_EXTRACTED TEXT_
----------
[dm-devel] 2.6.10-rc1-udm1: multipath work in progress

Tue Nov 2 22:43:45 UTC 2004

On 2004-11-02T23:22:04, christophe varoqui <christophe.varoqui at free.fr> wrote:

> Is the following example illustrates what you have in mind ?
> 
> | pg1 | pg2 |	pg1 maps paths to ctr1, pg2 - ctr2
> ====================================================================
> | A A | A A |	paths in pg2 are marked A but are unusable
> | F F | A A |	ctr1 shuts down, ctr2 takes over, now pg2 paths
> 		are really up, maybe with a little help from
> 		pg_init_fn. Event is caught by multipathd

This is not what would happen in the model proposed by Alasdair and me,
or at least not the case which we're discussing.

This is what would happen if all paths in PG1 were really _failed_. But
that's still an interesting scenario to discuss, obviously.

> |-A -A| A A |	now you want multipathd to disable pg1 and reinstate
> 		its paths

Yes, eventually multipathd would find those paths healthy again, and
then it should reinstate them, but likely w/o causing an immediate
switch-back to the PG (for the multi-node scenario at least). This
would, as you point out correctly, be implemented by disabling PG1.

> |-A -A| F F |	so that when ctr2 shuts, kernel can switch over to pg1
> 		and pray for its paths to be up

Yes. We could fail-over ahead of time, if we _had_ to because now the
paths in PG2 failed.

> | A A |-A -A|	then for multipathd to regularize.

Yes. This is what it would eventually stabilize at in this case, or what
would happen even after a timer elapsed and multipathd caused a
switch-back to the default PG.

> The current model being :
> ====================================================================
> | A A | A A |	paths in pg2 are marked A but are unusable
> | F F | A A |	ctr1 shuts down, ctr2 takes over, now pg2 paths
> 		are really up, maybe with a little help from
> 		pg_init_fn. Event is caught by multipathd
> | A A | A A |	multipathd swaps pg1 and pg2, ctr1 paths are marked up
> 		by the table reload

The swapping has the problems Alasdair points out though. The low-memory
behaviour and the loss of all state. That we sent a superfluous pg_init
in that case wouldn't be too bad I guess.
----------
_DATA SUPPLIED_

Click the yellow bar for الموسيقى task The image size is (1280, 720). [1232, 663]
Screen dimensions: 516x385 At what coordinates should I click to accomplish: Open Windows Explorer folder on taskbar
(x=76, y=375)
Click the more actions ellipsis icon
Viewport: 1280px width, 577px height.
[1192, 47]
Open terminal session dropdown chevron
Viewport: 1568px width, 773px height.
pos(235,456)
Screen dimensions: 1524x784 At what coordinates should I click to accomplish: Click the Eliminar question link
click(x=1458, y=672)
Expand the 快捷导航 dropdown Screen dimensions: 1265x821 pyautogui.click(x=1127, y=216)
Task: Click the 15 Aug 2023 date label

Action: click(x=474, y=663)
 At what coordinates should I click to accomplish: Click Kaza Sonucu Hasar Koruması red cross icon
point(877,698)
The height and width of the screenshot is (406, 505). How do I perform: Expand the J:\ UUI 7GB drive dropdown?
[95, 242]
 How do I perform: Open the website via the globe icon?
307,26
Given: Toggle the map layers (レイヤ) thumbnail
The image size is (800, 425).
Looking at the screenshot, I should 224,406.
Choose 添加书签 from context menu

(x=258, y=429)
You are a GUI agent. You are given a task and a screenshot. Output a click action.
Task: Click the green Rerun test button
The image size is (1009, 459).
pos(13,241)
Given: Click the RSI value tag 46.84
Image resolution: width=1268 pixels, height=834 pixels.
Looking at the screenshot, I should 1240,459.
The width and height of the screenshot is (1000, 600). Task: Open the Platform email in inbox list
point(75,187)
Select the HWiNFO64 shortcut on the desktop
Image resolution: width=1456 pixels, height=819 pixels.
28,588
----------
_SET TASKS_
1: Retype the passage of the multipath thread that begins at the words "[dm-devel] 2.6.10-rc1-udm1: multipath" and stops after "have in mind ?".
2: Continue the multipath failover thread from its final sentence.
The listing has nothing to do with the multipath discussion.

_PER-TASK ANSWERS_
1:
[dm-devel] 2.6.10-rc1-udm1: multipath work in progress

Tue Nov 2 22:43:45 UTC 2004

On 2004-11-02T23:22:04, christophe varoqui <christophe.varoqui at free.fr> wrote:

> Is the following example illustrates what you have in mind ?

2:
But it would imply that multipathd had to keep more state about which PG
is the default one (or parse more status from the DM tables). In the
model with the "bypassed" PGs, the default one would always be the first
PG, even if using the other one.

This would make the mapping more readable for the admins, too.

> > [Consider the primary pg_init_fn finds the paths would be OK but
> > aren't current, so fails them all so the currently-preferred secondary can
> > be used.  But the secondary paths turn out to have genuinely failed so you
> > *do* want to use the primary after all, but you can't now.  How do you tell
> > the primary to *forcibly* use the paths?  This method has effectively
> > transferred the pg_init_fn to userspace.  
> > 
> Note I did see pg_init_fn as a best effort fn to try to activate the
> paths in a PG that is going to be used as soon as the fn returns.
> Whatever the return value.

Not true. If we try to call the pg_init_fn at a bad time, the PG we
might want to use may actually say "No, activation failed" (think during
an update or even if a path failure occured while executing the
pg_init_fn), in which case we'd have to reevaluate whether to fail the
path and try the next one, fail all paths in the PG, or to switch-over
to the other PG and try that one.

> > [I see queue_if_no_paths very much as a last resort: it's there
> > as an option for not-so-good hardware.  In any decent system there should 
> > never be no paths without catastrophic hardware failure.]
> So what is wrong with letting it be the default if it is not used at all
> for sane hardware. Seems harmless.

Because sane scenarios will want to return errors immediately after all
paths have failed.

> >  so pg_init_fn's have to be run again etc.
> Don't they run too when a disabled PG is used as a last resort ?

Yes.

> That I can't argue against.
> But in a low memory situation I feel your scheme won't bring much more
> garanties : it relies on userspace too after all.

Userspace which is already running though and locked into memory, and
thus shouldn't be affected by the low memory condition either.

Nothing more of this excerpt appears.